## Exercise
Pick up at the line with "[Slide left] (7, 236)". Write it out exactly, along with each later line through the end of the data, and nothing more.

## Records drawn from a dataset
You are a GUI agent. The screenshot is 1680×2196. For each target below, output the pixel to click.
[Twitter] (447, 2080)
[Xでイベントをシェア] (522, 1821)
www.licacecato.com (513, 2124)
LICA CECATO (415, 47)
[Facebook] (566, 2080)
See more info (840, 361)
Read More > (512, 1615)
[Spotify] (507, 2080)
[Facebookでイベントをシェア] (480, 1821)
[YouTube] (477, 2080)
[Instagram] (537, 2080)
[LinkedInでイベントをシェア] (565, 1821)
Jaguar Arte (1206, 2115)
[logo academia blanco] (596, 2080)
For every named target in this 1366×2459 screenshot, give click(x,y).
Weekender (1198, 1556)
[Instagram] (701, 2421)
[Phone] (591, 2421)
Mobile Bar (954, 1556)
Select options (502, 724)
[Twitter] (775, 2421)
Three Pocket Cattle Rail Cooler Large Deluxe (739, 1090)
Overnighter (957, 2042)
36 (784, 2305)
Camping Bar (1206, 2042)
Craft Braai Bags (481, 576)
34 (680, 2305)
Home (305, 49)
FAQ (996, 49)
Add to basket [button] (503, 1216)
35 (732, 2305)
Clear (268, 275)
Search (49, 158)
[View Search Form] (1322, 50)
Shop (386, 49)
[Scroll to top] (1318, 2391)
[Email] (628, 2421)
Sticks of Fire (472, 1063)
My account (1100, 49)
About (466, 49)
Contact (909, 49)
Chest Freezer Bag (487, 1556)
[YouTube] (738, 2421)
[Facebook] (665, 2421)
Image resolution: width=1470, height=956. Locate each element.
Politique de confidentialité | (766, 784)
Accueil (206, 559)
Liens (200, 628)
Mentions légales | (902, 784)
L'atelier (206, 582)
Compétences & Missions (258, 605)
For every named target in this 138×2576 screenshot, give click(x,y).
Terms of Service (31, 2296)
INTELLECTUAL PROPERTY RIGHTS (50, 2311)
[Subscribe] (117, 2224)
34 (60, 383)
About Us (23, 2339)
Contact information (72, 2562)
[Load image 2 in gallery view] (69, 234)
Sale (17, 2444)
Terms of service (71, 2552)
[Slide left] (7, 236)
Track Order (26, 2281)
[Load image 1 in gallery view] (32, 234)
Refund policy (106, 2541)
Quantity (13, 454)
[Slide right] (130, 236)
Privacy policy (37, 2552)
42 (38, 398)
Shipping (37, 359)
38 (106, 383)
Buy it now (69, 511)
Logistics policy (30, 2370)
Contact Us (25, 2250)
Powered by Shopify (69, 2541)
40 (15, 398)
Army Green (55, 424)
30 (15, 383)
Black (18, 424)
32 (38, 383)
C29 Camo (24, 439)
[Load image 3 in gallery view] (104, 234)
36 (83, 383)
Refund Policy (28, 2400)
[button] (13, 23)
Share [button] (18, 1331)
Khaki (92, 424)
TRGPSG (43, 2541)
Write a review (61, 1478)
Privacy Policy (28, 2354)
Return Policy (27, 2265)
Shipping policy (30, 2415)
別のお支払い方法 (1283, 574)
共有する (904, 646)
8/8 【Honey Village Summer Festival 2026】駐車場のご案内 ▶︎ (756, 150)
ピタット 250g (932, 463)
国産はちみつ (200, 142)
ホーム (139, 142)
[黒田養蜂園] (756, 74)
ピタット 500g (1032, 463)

## Your solution
[Slide left] (7, 236)
Track Order (26, 2281)
[Load image 1 in gallery view] (32, 234)
Refund policy (106, 2541)
Quantity (13, 454)
[Slide right] (130, 236)
Privacy policy (37, 2552)
42 (38, 398)
Shipping (37, 359)
38 (106, 383)
Buy it now (69, 511)
Logistics policy (30, 2370)
Contact Us (25, 2250)
Powered by Shopify (69, 2541)
40 (15, 398)
Army Green (55, 424)
30 (15, 383)
Black (18, 424)
32 (38, 383)
C29 Camo (24, 439)
[Load image 3 in gallery view] (104, 234)
36 (83, 383)
Refund Policy (28, 2400)
[button] (13, 23)
Share [button] (18, 1331)
Khaki (92, 424)
TRGPSG (43, 2541)
Write a review (61, 1478)
Privacy Policy (28, 2354)
Return Policy (27, 2265)
Shipping policy (30, 2415)
別のお支払い方法 (1283, 574)
共有する (904, 646)
8/8 【Honey Village Summer Festival 2026】駐車場のご案内 ▶︎ (756, 150)
ピタット 250g (932, 463)
国産はちみつ (200, 142)
ホーム (139, 142)
[黒田養蜂園] (756, 74)
ピタット 500g (1032, 463)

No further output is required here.